Exercise goal
Each line of the data below must be reproduced without any change.

==== Source material ====

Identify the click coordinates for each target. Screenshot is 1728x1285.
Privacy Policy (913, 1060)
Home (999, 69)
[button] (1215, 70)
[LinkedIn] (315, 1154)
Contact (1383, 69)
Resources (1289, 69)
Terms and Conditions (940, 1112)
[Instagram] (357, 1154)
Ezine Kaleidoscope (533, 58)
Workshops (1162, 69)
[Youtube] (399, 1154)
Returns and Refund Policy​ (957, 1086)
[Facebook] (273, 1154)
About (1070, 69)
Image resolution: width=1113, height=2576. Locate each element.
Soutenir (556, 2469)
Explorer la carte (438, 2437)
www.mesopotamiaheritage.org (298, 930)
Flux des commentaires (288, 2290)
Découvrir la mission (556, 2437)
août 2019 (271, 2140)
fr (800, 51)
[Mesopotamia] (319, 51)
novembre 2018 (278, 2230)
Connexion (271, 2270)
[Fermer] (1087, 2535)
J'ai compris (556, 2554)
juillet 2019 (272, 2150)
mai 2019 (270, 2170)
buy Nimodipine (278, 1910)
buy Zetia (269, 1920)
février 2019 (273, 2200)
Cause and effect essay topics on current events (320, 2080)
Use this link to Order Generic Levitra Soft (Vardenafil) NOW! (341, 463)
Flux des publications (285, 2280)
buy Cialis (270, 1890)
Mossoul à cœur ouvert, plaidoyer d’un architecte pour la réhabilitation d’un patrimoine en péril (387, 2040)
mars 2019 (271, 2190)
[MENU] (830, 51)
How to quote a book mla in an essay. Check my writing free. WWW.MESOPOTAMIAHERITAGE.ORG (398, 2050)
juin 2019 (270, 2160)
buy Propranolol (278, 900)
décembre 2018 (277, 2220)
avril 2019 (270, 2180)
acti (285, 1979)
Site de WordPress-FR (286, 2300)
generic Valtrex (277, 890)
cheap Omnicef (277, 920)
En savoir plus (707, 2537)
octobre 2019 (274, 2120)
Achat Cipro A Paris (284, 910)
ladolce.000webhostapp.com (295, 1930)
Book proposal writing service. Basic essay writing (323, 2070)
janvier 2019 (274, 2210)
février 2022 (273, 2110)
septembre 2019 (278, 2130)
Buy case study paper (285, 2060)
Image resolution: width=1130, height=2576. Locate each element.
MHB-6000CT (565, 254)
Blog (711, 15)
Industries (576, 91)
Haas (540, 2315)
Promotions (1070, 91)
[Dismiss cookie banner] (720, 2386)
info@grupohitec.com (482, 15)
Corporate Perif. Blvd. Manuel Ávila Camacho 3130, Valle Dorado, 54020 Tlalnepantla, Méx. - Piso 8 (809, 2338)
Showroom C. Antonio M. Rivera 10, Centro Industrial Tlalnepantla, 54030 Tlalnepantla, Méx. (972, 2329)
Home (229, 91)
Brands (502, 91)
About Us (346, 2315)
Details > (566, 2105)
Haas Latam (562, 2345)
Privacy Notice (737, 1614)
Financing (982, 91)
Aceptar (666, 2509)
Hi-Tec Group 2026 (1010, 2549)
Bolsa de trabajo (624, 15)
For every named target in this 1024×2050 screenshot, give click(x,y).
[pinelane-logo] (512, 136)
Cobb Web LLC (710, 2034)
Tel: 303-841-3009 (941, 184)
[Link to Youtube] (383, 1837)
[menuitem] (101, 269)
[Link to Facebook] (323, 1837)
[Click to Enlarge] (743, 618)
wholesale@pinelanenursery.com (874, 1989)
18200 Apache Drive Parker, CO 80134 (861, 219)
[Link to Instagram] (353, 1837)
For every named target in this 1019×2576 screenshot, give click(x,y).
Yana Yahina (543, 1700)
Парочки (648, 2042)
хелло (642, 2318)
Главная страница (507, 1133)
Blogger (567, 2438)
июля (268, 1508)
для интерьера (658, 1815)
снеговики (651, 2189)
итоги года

====

The completed task
Identify the click coordinates for each target. Screenshot is 1728x1285.
Privacy Policy (913, 1060)
Home (999, 69)
[button] (1215, 70)
[LinkedIn] (315, 1154)
Contact (1383, 69)
Resources (1289, 69)
Terms and Conditions (940, 1112)
[Instagram] (357, 1154)
Ezine Kaleidoscope (533, 58)
Workshops (1162, 69)
[Youtube] (399, 1154)
Returns and Refund Policy​ (957, 1086)
[Facebook] (273, 1154)
About (1070, 69)
Image resolution: width=1113, height=2576. Locate each element.
Soutenir (556, 2469)
Explorer la carte (438, 2437)
www.mesopotamiaheritage.org (298, 930)
Flux des commentaires (288, 2290)
Découvrir la mission (556, 2437)
août 2019 (271, 2140)
fr (800, 51)
[Mesopotamia] (319, 51)
novembre 2018 (278, 2230)
Connexion (271, 2270)
[Fermer] (1087, 2535)
J'ai compris (556, 2554)
juillet 2019 (272, 2150)
mai 2019 (270, 2170)
buy Nimodipine (278, 1910)
buy Zetia (269, 1920)
février 2019 (273, 2200)
Cause and effect essay topics on current events (320, 2080)
Use this link to Order Generic Levitra Soft (Vardenafil) NOW! (341, 463)
Flux des publications (285, 2280)
buy Cialis (270, 1890)
Mossoul à cœur ouvert, plaidoyer d’un architecte pour la réhabilitation d’un patrimoine en péril (387, 2040)
mars 2019 (271, 2190)
[MENU] (830, 51)
How to quote a book mla in an essay. Check my writing free. WWW.MESOPOTAMIAHERITAGE.ORG (398, 2050)
juin 2019 (270, 2160)
buy Propranolol (278, 900)
décembre 2018 (277, 2220)
avril 2019 (270, 2180)
acti (285, 1979)
Site de WordPress-FR (286, 2300)
generic Valtrex (277, 890)
cheap Omnicef (277, 920)
En savoir plus (707, 2537)
octobre 2019 (274, 2120)
Achat Cipro A Paris (284, 910)
ladolce.000webhostapp.com (295, 1930)
Book proposal writing service. Basic essay writing (323, 2070)
janvier 2019 (274, 2210)
février 2022 (273, 2110)
septembre 2019 (278, 2130)
Buy case study paper (285, 2060)
Image resolution: width=1130, height=2576. Locate each element.
MHB-6000CT (565, 254)
Blog (711, 15)
Industries (576, 91)
Haas (540, 2315)
Promotions (1070, 91)
[Dismiss cookie banner] (720, 2386)
info@grupohitec.com (482, 15)
Corporate Perif. Blvd. Manuel Ávila Camacho 3130, Valle Dorado, 54020 Tlalnepantla, Méx. - Piso 8 (809, 2338)
Showroom C. Antonio M. Rivera 10, Centro Industrial Tlalnepantla, 54030 Tlalnepantla, Méx. (972, 2329)
Home (229, 91)
Brands (502, 91)
About Us (346, 2315)
Details > (566, 2105)
Haas Latam (562, 2345)
Privacy Notice (737, 1614)
Financing (982, 91)
Aceptar (666, 2509)
Hi-Tec Group 2026 (1010, 2549)
Bolsa de trabajo (624, 15)
For every named target in this 1024×2050 screenshot, give click(x,y).
[pinelane-logo] (512, 136)
Cobb Web LLC (710, 2034)
Tel: 303-841-3009 (941, 184)
[Link to Youtube] (383, 1837)
[menuitem] (101, 269)
[Link to Facebook] (323, 1837)
[Click to Enlarge] (743, 618)
wholesale@pinelanenursery.com (874, 1989)
18200 Apache Drive Parker, CO 80134 (861, 219)
[Link to Instagram] (353, 1837)
For every named target in this 1019×2576 screenshot, give click(x,y).
Yana Yahina (543, 1700)
Парочки (648, 2042)
хелло (642, 2318)
Главная страница (507, 1133)
Blogger (567, 2438)
июля (268, 1508)
для интерьера (658, 1815)
снеговики (651, 2189)
итоги года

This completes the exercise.